SELECTION:
>> Start
Bonagee United have to make the most of this golden chance - Chris McNulty

“When the opportunity is there, you have to take it. This may very well be a once in a lifetime chance. It’s a fantastic stage - not just for the girls but for the club on the whole"

Bonagee United have to make the most of this golden chance - Chris McNulty

Bonagee United FC's Bronagh Gallagher and manager Chris McNulty pose for a portrait at a media conference at the FAI HQ in Dublin ahead of the FAI Women's Amateur Cup Final.

Bonagee United must treat Saturday’s FAI Woman’s Amatuer Cup final like its a ‘once in a lifetime’ opportunity because boss Chris McNulty admits that’s what it might very well transpire to be. 

The Dry Arch girls’ ambition is to become a regular force at national level but the importance of the weekend’s tangle with Terenure Rangers cannot be understated. 

Bonagee were 2-1 victors at the semi-final stage against Killester Donnycarney, with goals coming from Ciana Brogan and, very late in the day, Caitlin Fletcher, to seal their first-ever final appearance. 

When the dust did settle on that feat three weeks ago, McNulty was content to see and hear that the girls weren’t basking in the glory of their achievement. They were moving on right away when the squad regrouped the following Monday night. 

“It’s brilliant in that immediate aftermath, particularly in the way we won it, you have to celebrate that,” McNulty explained. “It was brilliant. A wee girl comes off the bench, her first game in the competition, and she bags the winner. 

“But we spoke about it right away on the Monday, that it was brilliant to be in the final but these chances don’t come around that often. We said that when Cockhill made it through to the Intermediate mens final. 

“So when the opportunity is there, you have to take it. This may very well be a once in a lifetime chance. It’s a fantastic stage - not just for the girls but for the club on the whole. I think Bonagee, across the board, belongs on the national stage. 

“From top to bottom, it’s as professional as you’ll get anywhere in the country. Games like this, we’d love to see these occasions become regular. Jason Gibson did amazing with the mens team with Shelborne coming here back in August. The place was packed out.
>> End
LIST OF TASKS:
• 1. Answer these from the Bonagee United article:
(a) Which team does Bonagee United meet in the final?
(b) By what score did Bonagee beat Killester Donnycarney in the semi-final?
(c) Which club does McNulty say made it through to the Intermediate men's final?
• 2. Carry on the Bonagee United cup final article from the point where it stops, in the same style.

RAW DATA:
>> Start
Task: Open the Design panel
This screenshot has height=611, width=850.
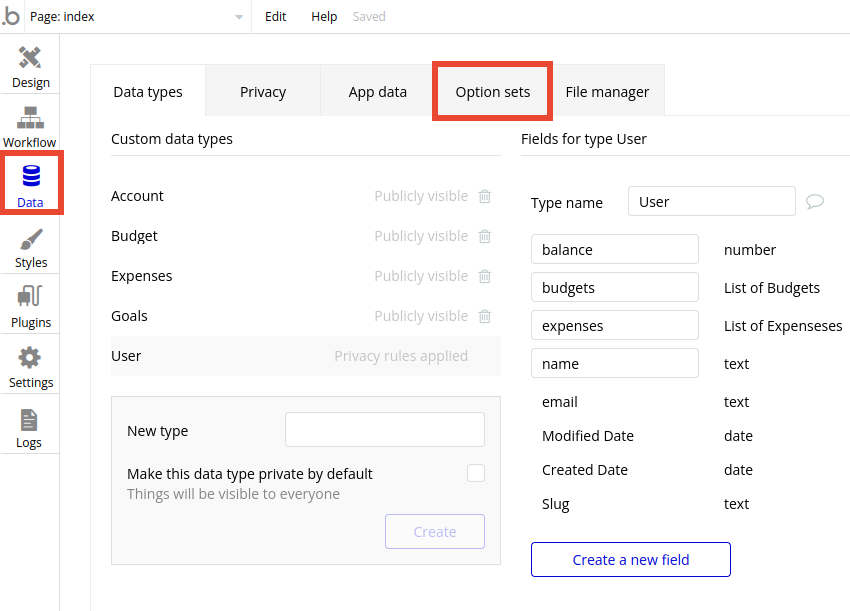Action: (x=29, y=65)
>> End
RESPONSES PER TASK:
• 1.
(a) Terenure Rangers
(b) 2-1
(c) Cockhill

• 2.
“Taking all that into account, and even with all that ambition to make those types of nights a regular thing; we still have to approach this game with the mindset that we might not see its like again. Because the truth is we might well not”. 

McNulty is into his sixth season at the helm in Bonagee. And the contrast between where he found them to where he’s managed to take them couldn’t be any different. 

But the credit for that, he insists, goes to the players and a chairman willing to take a real gamble. 

“I took over in the winter of 2017. So 2018 was our first season together. I remember meeting the girls and they were coming in off the back of some really heavy defeats. I remember saying to them I want to get them competitive at a national level. 

“Ordinarily, saying that to a group of girls coming off the back of a season like they’d just had, they might look at you like you’d two heads. But you could actually see the key players in that room nodding as if to say, ‘why not us?’. 

“Even with that line in the sand sort of drawn, it’s been such a long journey to get to this point. That’s why we simply have to do everything we can to grab it now with both hands. In terms of woman’s football, I suppose you could describe us as a young club.

“But the rise has been quite rapid.  And it’s all been down to the players and the ownership they’ve taken of the effort and direction they want to steer it. As a management team, yeah you can put gameplans and a roadmap of sorts in front of them. 

“But if they don’t buy into that then it’s a complete waste of time. So they are actually the ones here that deserve all the credit. They’ve worked so hard to get to this point now”. 

He added: “11 years ago, when the womans team first got going, they were a kind of separate entity. They wore the club colours, used the same ground but the admin and everything else was completely separate. 

“But a few years ago that all came under the one umbrella. Niall Callaghan - the current chairman - had the foresight to see the benefit of that. We went to Cork twice in three weeks last year and we asked for nothing. 

“Bus, meals and hotels, we were catered for like professional players. We played at Turners Cross and took a 7-0 tanking from Cork City. It wasn’t nice but it kinda showed us the level we need to aspire towards, that’s there are more ceilings there”. 

In regards to Terenure and what they’ll offer, McNulty and his backroom team have done their due diligence. No stones are left to be unturned in that regard. 

Rangers too will have their homework done on their Donegal opponents prior to action at Eamonn Deacy Park in Galway. So McNulty expects the margins to be wafer thin on Saturday. 

“We’ve had them watched of course but they’ll know all about us too. That’s the modern world now when it comes to sport at this level. In fact, a former player of ours, Eimear O’Herlihy, is now involved with Terenure. So it’s a small world.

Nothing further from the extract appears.